Published On 22 Oct 2022
22 Oct 2022


In recent years, the United States Supreme Court has dutifully laboured to erode the protections guaranteed under the 1965 Voting Rights Act, a civil rights era milestone that aimed to safeguard minority voters from racial discrimination. Now, six decades after the law’s passage, the country’s highest judicial body will decide whether to drop some of the few pretences to justice and equality in US electoral democracy that remain.

Keep in mind that this is the same conservative-majority court that recently brought us the evisceration of Roe v Wade and other assorted sociopathic rulings, such as the one enshrining the constitutional right to carry a gun outside the home. That, by the way, was just a month after the Uvalde elementary school mass killing of 19 children and two adults.

[BRIEF 1]: In one to three sentences, explain why the voting rights passage treats the 1965 Voting Rights Act as a civil rights era milestone.
[BRIEF 2]: Please resume the voting rights passage after its last sentence.
The listing plays no part in this work.

[DATA RECORDS]:
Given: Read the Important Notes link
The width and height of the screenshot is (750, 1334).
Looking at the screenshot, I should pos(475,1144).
...
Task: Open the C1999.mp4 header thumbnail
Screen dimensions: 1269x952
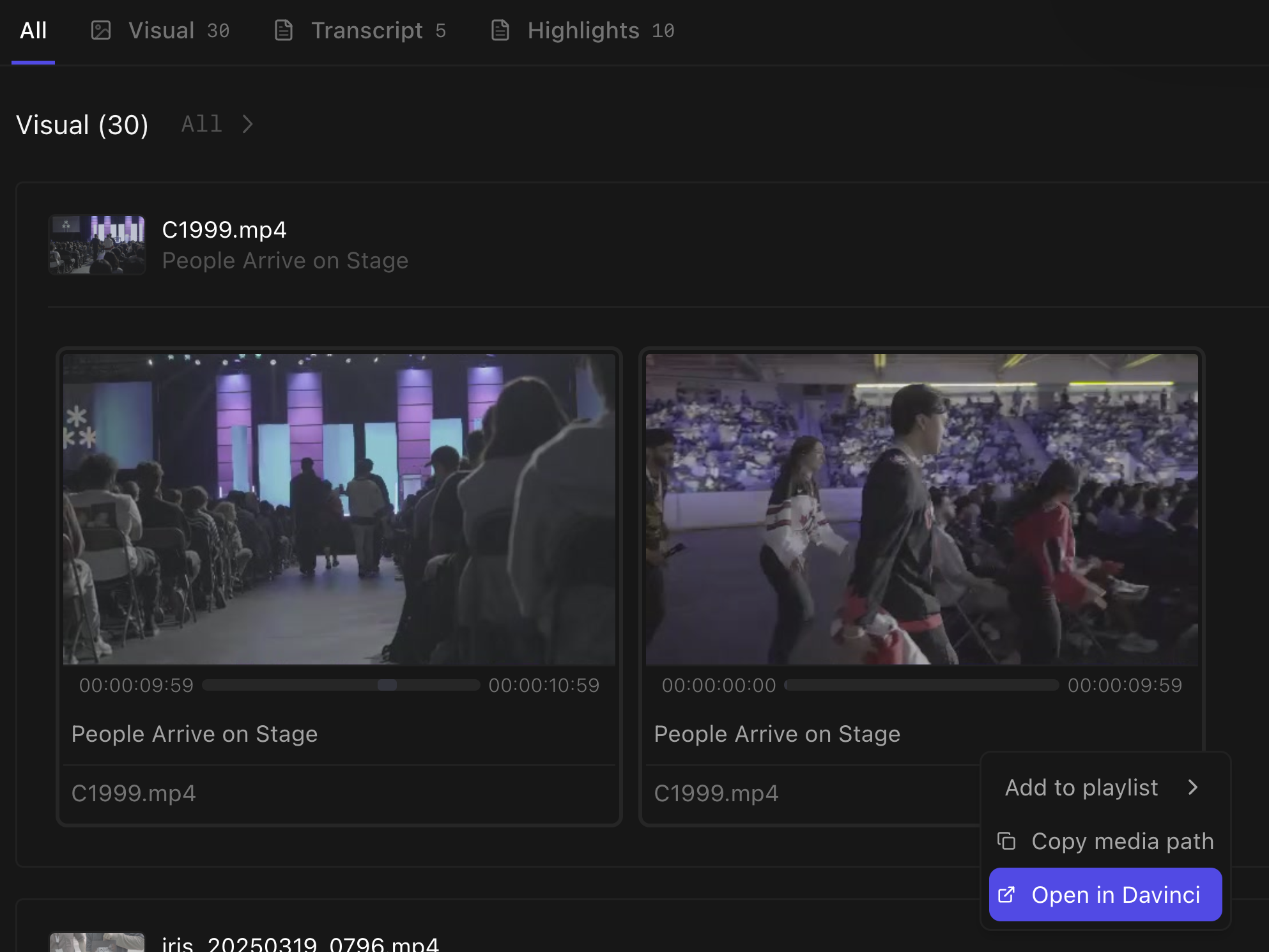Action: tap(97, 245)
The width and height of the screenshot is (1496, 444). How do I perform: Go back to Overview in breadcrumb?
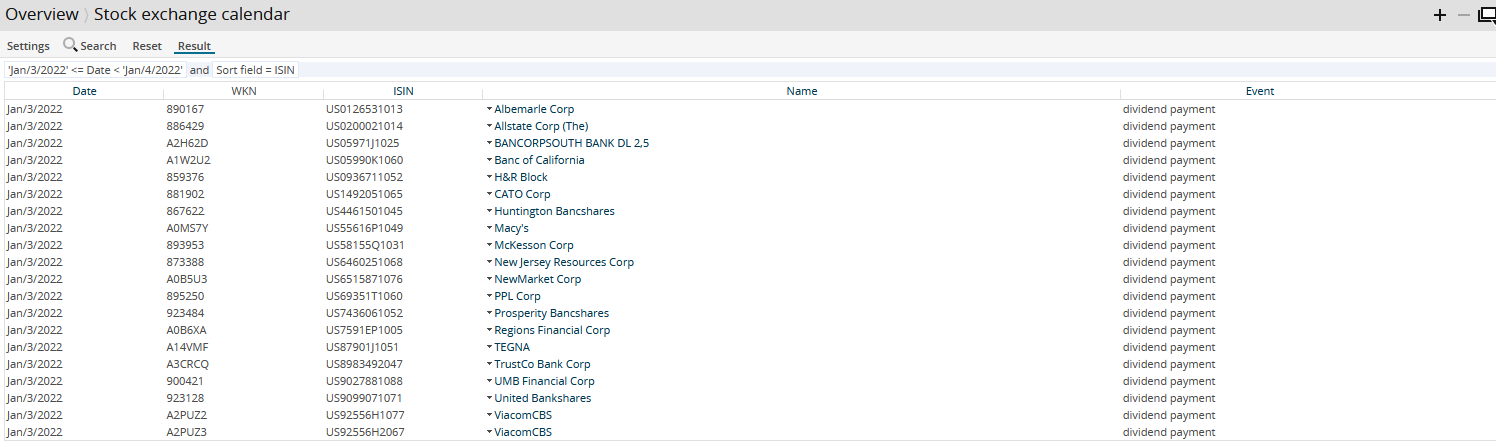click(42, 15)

[FINAL ANSWER 1]: The 1965 Voting Rights Act is treated as a civil rights era milestone because it aimed to safeguard minority voters from racial discrimination.

[FINAL ANSWER 2]:
One of the high-profile cases that the Supreme Court is currently hearing deals with Alabama’s congressional redistricting map, which was implemented by that state’s Republican legislature following the census in 2020. The redistricting scheme is a rather transparent violation of the Voting Rights Act. While more than 27 percent of Alabama’s voting-age population is Black, deft cartographic manoeuvres have produced an arrangement in which African American voters have a realistic chance of electing a candidate they like in only one of the state’s seven congressional districts.

In January 2022, a lower federal court ordered that Alabama revamp its discriminatory map in time for the midterm elections in November. The state appealed to the Supreme Court, which blocked the lower court’s ruling and agreed to an expedited hearing of the case.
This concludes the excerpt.